#### What to do:
Reproduce the stretch of lines below from the line containing "Task: Open the money payouts sidebar icon" through the line containing "coord(15,256)", keeping both end lines and every character unchanged.

#### Stored data entries:
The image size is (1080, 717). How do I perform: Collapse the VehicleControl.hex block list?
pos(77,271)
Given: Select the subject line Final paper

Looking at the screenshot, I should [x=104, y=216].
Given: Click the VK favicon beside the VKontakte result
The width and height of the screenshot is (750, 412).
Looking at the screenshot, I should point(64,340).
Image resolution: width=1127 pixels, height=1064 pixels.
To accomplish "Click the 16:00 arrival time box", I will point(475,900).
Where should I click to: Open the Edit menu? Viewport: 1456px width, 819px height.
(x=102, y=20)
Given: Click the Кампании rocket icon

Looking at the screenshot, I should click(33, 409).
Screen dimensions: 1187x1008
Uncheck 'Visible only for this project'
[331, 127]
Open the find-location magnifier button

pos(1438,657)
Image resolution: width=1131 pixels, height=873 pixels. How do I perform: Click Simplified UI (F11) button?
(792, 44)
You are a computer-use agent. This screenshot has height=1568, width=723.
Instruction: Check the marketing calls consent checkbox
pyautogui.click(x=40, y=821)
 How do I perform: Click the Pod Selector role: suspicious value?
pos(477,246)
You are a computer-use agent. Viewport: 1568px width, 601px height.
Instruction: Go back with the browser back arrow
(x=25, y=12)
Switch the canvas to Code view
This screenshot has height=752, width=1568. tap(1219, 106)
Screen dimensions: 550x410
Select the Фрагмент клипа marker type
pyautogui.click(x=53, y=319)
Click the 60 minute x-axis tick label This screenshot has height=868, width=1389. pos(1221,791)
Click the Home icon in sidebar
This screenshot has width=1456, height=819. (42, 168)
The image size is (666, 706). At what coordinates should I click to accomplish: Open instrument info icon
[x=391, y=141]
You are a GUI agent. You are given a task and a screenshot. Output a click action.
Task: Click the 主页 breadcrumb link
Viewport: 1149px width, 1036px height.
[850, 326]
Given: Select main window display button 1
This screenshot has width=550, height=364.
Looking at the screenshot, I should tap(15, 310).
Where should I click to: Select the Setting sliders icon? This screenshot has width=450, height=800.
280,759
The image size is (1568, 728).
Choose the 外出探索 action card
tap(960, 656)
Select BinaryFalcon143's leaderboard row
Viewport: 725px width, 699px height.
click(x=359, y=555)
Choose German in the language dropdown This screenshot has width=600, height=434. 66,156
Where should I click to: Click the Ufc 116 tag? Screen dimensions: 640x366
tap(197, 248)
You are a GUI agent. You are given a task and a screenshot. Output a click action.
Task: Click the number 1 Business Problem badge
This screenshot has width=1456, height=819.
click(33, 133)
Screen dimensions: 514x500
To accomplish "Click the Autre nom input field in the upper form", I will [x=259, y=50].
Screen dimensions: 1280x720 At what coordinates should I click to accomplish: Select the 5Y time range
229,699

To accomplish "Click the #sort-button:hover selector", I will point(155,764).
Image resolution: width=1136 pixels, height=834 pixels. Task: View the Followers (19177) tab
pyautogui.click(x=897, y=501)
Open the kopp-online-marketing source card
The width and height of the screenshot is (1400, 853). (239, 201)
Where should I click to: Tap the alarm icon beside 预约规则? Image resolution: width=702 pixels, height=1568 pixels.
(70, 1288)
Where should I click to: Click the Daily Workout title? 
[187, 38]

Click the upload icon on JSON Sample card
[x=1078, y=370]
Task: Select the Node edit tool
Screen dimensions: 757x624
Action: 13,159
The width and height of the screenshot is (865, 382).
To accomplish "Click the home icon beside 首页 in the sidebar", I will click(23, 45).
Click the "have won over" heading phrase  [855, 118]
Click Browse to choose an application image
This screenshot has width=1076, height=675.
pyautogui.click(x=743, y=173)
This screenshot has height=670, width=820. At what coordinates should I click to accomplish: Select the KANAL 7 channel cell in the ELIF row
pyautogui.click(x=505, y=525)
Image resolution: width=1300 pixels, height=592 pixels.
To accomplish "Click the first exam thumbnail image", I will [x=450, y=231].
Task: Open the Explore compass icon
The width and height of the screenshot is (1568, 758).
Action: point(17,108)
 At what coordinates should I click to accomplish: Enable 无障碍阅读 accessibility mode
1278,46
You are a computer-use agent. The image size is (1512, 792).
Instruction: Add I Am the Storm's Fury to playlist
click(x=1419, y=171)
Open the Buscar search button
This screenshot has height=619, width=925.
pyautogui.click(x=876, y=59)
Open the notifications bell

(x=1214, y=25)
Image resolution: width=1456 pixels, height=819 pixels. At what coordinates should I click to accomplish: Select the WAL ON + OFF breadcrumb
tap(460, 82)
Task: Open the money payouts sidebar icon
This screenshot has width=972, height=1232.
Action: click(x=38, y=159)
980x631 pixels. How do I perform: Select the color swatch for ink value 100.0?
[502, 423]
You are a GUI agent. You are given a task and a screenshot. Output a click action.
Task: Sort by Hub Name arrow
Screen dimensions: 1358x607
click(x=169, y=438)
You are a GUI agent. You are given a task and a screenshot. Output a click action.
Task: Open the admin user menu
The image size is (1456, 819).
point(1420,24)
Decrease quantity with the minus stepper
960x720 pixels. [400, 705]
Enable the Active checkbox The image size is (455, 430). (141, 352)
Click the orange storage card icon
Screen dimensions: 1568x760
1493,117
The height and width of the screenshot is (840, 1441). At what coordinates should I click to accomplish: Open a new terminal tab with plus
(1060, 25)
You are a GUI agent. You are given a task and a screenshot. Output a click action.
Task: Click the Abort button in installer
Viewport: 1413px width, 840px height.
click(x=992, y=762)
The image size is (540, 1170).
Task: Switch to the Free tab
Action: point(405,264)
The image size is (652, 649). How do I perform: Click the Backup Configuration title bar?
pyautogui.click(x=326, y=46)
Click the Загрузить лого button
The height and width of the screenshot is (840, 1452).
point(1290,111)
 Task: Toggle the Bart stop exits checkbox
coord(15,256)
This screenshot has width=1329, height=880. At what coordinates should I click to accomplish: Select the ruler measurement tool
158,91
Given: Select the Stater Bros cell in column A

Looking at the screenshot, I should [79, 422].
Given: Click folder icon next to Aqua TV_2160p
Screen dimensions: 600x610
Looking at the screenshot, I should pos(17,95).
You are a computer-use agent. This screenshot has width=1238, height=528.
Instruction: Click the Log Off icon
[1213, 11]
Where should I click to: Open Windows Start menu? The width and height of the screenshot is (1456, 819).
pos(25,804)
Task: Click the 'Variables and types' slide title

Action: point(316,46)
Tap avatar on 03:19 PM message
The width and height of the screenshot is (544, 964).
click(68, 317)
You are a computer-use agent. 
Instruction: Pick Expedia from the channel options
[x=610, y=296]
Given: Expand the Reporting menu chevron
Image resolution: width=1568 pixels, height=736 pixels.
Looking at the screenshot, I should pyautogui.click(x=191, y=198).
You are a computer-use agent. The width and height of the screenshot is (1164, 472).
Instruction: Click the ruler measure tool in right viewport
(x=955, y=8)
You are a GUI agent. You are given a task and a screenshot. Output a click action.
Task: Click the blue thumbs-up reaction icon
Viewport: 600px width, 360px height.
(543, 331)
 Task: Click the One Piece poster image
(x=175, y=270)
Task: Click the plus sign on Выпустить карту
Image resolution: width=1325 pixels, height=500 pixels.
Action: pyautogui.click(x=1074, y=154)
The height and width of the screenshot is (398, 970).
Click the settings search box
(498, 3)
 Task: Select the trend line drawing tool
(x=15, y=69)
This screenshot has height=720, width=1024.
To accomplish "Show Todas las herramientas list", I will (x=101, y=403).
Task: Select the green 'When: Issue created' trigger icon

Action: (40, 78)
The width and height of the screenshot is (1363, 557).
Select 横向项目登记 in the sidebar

#### Result:
Task: Open the money payouts sidebar icon
This screenshot has width=972, height=1232.
Action: click(x=38, y=159)
980x631 pixels. How do I perform: Select the color swatch for ink value 100.0?
[502, 423]
You are a GUI agent. You are given a task and a screenshot. Output a click action.
Task: Sort by Hub Name arrow
Screen dimensions: 1358x607
click(x=169, y=438)
You are a GUI agent. You are given a task and a screenshot. Output a click action.
Task: Open the admin user menu
The image size is (1456, 819).
point(1420,24)
Decrease quantity with the minus stepper
960x720 pixels. [400, 705]
Enable the Active checkbox The image size is (455, 430). (141, 352)
Click the orange storage card icon
Screen dimensions: 1568x760
1493,117
The height and width of the screenshot is (840, 1441). At what coordinates should I click to accomplish: Open a new terminal tab with plus
(1060, 25)
You are a GUI agent. You are given a task and a screenshot. Output a click action.
Task: Click the Abort button in installer
Viewport: 1413px width, 840px height.
click(x=992, y=762)
The image size is (540, 1170).
Task: Switch to the Free tab
Action: point(405,264)
The image size is (652, 649). How do I perform: Click the Backup Configuration title bar?
pyautogui.click(x=326, y=46)
Click the Загрузить лого button
The height and width of the screenshot is (840, 1452).
point(1290,111)
 Task: Toggle the Bart stop exits checkbox
coord(15,256)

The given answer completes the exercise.